Quizás no sea casualidad que el lema que escogí en mi juventud fuera una frase extraída de Los tres impostores, de Arthur Machen: Omnia exeunt in mysterium [Todo desemboca en el misterio]
Me atrajo entonces, y aún me reconozco en ella ahora, porque apelaba a una verdad que no puede demostrarse pero sí habitarse: la realidad, por mucho que lleguemos a creer conocerla, nunca deja de proyectar una sombra de indefinición, una grieta que escapa a las palabras, a las fórmulas, a las clasificaciones cerradas. Todo lo que se explica con precisión acaba rozando un límite donde empieza a asomar el misterio.
Mis inicios en la neuropsicología abonaron, sin saberlo, ese terreno incierto en el que siempre me he sentido más cómodo: el de las preguntas que no se cierran, los sistemas que no responden a esquemas simples, los fenómenos que desafían cualquier lectura unívoca. La mente, con su actividad impredecible, su plasticidad silenciosa y su persistente falta de linealidad, me mostró pronto que el conocimiento no es nunca una conquista definitiva, sino una aproximación frágil, situada, provisional.
Fue en ese contexto donde oí por primera vez la palabra "holístico", un término -en aquellos años- extraño, importado del inglés, difícil de traducir y aún más de explicar en nuestra lengua. Pero sugerente. Hablaba de una forma de ver el mundo que no fragmenta, no diseca, no reduce la complejidad a partes intercambiables, sino que concibe los fenómenos como un todo vivo, interrelacionado, donde cada elemento resuena con los demás. Una mirada que no pretende controlar, sino comprender; no simplificar, sino escuchar lo que late más allá de lo evidente.

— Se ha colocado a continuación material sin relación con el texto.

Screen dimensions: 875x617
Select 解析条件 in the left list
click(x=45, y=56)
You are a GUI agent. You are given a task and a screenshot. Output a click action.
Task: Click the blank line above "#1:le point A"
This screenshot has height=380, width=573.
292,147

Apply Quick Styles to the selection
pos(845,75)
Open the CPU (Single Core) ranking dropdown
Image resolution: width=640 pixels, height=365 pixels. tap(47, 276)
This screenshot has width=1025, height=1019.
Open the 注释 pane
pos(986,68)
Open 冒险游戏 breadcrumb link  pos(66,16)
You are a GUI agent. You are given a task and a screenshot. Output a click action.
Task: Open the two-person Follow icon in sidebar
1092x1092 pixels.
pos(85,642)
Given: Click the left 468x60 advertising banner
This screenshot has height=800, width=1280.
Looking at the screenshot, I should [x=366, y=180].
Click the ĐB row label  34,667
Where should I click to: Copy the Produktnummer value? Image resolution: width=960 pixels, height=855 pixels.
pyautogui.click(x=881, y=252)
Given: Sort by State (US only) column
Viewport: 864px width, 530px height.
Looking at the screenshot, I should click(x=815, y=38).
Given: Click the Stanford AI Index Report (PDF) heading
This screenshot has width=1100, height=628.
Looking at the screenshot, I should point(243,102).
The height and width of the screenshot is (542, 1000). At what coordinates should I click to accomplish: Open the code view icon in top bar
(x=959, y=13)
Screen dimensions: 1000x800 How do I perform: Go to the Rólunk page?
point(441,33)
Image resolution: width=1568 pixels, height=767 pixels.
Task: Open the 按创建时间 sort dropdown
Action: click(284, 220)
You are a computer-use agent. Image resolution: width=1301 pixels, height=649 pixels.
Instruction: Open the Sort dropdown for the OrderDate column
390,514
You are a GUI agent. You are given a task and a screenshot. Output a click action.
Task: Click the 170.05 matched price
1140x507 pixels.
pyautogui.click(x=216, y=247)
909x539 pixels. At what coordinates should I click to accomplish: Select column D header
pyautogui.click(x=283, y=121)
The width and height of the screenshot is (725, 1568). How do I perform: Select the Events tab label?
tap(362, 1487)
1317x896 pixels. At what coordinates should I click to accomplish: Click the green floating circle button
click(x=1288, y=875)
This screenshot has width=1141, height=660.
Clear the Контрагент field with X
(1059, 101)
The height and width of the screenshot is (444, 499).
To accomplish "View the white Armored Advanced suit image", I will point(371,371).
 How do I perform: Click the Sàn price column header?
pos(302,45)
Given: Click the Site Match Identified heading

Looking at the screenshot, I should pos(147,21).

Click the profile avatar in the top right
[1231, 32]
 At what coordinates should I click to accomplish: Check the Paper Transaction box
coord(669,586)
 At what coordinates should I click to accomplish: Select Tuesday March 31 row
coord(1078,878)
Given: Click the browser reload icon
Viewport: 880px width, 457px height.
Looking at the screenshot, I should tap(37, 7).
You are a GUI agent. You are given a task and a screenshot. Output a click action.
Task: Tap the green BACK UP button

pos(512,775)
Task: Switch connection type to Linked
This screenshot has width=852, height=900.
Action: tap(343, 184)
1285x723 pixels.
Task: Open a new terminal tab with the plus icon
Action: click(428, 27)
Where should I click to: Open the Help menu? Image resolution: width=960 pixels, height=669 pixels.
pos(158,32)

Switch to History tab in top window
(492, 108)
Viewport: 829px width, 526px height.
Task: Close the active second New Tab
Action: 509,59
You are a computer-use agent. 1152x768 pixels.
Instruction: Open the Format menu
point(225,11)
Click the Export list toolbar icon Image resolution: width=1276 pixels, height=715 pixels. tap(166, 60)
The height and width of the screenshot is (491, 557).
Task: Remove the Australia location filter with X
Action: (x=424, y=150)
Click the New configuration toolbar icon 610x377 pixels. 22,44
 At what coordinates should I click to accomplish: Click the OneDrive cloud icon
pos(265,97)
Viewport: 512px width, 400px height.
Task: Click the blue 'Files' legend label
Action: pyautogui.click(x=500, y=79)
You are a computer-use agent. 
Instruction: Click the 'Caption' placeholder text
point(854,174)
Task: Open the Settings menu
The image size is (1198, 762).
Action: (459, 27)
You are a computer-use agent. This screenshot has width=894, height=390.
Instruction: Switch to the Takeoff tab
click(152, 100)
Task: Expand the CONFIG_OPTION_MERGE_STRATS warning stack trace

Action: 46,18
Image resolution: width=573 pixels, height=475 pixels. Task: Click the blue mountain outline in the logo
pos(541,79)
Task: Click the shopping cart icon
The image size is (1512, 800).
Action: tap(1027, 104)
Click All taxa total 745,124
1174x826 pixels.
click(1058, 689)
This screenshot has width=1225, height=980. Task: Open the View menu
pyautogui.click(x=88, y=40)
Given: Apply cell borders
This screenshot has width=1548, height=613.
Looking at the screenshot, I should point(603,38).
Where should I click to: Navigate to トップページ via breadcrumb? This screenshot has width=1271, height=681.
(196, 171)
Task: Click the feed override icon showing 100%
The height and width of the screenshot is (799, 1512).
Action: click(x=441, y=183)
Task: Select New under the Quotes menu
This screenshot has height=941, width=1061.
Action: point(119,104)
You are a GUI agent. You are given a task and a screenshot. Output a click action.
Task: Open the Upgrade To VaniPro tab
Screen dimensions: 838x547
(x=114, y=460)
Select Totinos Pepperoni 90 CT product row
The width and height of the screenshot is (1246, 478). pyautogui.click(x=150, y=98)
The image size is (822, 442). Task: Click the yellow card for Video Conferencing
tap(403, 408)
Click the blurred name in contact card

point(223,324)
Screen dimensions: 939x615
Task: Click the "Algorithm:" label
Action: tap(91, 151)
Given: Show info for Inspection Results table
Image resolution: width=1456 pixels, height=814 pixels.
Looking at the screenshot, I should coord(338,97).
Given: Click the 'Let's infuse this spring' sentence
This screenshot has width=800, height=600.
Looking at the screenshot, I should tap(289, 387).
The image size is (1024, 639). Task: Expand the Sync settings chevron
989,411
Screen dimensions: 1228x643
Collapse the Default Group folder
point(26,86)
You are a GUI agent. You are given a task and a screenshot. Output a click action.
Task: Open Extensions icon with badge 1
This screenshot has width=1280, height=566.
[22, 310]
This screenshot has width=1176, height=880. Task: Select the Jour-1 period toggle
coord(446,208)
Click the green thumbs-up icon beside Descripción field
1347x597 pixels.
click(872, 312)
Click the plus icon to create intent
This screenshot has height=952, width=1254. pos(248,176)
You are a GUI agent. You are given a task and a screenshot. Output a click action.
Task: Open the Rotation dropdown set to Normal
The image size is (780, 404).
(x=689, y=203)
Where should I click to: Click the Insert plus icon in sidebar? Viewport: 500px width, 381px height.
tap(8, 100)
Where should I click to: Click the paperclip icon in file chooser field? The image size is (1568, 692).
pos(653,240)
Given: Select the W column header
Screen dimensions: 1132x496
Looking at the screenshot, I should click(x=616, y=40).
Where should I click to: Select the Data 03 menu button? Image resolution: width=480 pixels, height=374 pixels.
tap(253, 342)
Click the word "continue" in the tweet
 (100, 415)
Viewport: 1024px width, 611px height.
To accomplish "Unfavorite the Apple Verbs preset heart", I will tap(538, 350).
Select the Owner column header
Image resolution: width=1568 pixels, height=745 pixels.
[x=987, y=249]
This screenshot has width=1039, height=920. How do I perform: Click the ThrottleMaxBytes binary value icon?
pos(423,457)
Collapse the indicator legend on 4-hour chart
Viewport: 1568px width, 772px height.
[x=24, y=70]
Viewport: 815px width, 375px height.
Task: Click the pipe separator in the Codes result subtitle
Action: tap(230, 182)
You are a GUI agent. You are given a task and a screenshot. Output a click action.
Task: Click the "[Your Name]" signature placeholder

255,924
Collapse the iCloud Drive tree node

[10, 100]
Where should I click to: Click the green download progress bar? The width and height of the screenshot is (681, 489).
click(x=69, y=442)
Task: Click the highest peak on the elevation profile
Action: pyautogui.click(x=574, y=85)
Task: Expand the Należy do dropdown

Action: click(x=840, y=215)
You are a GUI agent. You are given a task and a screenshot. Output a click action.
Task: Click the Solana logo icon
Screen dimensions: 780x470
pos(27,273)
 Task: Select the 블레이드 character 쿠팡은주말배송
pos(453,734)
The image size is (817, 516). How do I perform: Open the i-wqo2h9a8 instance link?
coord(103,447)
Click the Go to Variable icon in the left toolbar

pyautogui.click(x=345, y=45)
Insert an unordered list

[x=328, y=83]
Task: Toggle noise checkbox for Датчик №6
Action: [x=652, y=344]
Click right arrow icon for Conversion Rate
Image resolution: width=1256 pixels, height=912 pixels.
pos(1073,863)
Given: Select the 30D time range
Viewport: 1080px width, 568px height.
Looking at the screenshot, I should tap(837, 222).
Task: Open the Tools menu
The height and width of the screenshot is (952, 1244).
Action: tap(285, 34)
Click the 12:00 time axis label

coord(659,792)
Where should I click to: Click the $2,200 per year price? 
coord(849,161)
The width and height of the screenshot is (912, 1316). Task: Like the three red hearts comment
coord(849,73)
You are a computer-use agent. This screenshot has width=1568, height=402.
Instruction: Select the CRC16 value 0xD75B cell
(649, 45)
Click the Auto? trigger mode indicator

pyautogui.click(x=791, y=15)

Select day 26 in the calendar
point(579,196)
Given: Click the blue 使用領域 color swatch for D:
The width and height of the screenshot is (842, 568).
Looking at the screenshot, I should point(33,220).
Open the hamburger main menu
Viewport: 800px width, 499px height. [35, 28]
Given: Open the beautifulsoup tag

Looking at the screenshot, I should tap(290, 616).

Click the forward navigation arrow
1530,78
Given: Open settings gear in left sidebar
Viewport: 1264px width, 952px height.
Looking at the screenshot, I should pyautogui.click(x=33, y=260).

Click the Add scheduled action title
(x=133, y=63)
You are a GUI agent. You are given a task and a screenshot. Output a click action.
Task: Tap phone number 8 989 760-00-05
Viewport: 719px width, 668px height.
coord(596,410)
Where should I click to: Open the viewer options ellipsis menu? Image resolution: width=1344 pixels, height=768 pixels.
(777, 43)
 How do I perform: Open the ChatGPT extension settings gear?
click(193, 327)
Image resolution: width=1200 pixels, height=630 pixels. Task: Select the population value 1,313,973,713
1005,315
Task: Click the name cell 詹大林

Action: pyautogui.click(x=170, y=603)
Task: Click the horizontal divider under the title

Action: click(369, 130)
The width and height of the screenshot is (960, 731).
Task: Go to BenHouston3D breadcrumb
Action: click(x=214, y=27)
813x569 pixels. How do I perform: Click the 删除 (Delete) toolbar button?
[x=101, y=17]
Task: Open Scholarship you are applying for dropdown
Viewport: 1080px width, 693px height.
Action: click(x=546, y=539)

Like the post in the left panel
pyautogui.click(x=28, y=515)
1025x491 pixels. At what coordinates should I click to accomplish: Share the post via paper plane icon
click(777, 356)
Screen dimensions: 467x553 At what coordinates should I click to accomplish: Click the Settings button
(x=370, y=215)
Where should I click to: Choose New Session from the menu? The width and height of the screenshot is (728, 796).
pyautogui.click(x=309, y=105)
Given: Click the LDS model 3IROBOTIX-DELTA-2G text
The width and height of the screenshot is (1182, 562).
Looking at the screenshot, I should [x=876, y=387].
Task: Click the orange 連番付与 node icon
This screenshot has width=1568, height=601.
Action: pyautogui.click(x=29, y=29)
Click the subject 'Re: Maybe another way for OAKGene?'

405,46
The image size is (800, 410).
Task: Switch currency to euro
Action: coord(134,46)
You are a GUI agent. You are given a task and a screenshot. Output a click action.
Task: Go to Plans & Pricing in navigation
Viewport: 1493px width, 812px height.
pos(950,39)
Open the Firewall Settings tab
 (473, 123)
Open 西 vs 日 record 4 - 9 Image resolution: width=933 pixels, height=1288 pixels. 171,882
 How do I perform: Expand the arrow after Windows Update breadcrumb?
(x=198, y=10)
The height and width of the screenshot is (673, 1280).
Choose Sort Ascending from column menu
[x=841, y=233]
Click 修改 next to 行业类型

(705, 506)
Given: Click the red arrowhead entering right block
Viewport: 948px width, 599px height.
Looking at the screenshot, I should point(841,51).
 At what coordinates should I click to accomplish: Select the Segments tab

Quizás por eso, con el tiempo, este modo de pensar se ha filtrado también en mi forma de acompañar a personas, equipos y organizaciones. No abordo los encargos como si se tratara de aplicar recetas, ni busco confirmar lo que ya se cree saber, sino explorar lo que aún no se ha dicho, lo que no encaja del todo, lo que resiste a los mapas previos. Mi tarea, en ese sentido, no es tanto diagnosticar como sostener preguntas, abrir posibilidades, afinar la escucha. Y aunque a menudo eso no dé respuestas inmediatas, sí ayuda a que emerjan comprensiones más fértiles. De alguna manera, todas y todos intuimos que cada luz proyecta sus sombras.
Nunca me he sentido cómodo en el campo de las certezas ni he querido quedarme mucho tiempo allí. Me aburre enormemente el dogma, me incomoda la repetición. Y aunque busco constantemente actualizarme y comprender mejor, sé que cada conocimiento que incorporo, lejos de darme seguridad, me acerca aún más a la frontera de lo que ignoro. Es como si cada respuesta abriera nuevas preguntas, como si cada certeza provisional me recordara la inmensidad de lo que aún no sé. Me muevo entre hipótesis, intuiciones, indicios y signos que no siempre conducen a afirmaciones claras, pero sí a comprensiones más amplias. Y eso me exige una convivencia constante con la duda, no como renuncia, sino como una forma de respeto profundo por aquello que todavía no entendemos del todo. No me refiero solo al conocimiento científico o formal, sino también a la experiencia humana, a los vínculos, a la organización de la vida en común, a la forma en que las personas buscamos sentido en lo que hacemos y compartimos.
Convivir con lo que es cierto y con lo que es incierto a la vez, sin precipitarse hacia conclusiones tranquilizadoras, conduce a una forma de vivir la realidad como una posible irrealidad continua. No en el sentido de alejarse del mundo, sino en el de no darlo nunca por cerrado, de mirarlo como un texto provisional, un relato en borrador, siempre susceptible de ser reescrito, corregido, ampliado o leído de otra manera.
Esta frontera del conocimiento no es un límite, sino una franja viva, un espacio de fricción y fertilidad donde se encuentran la ciencia y la poesía, la lógica y la intuición, la teoría y la vivencia. Un lugar donde lo analítico no excluye lo afectivo, y donde la razón no desactiva la mirada simbólica. Es aquí, en este terreno entre lo que sabemos y lo que intuimos, donde me siento más cerca de la verdad —si es que esa palabra aún tiene algún valor que no sea el de mantenernos despiertos, atentos, disponibles.
Quizás moverse en la duda sea, al fin y al cabo, una forma de relacionarse con el conocimiento sin quedar esclavizado por él. Y quizás también sea una manera de recordarnos que, por muchas respuestas que busquemos, todo —absolutamente todo— acaba desembocando en misterio.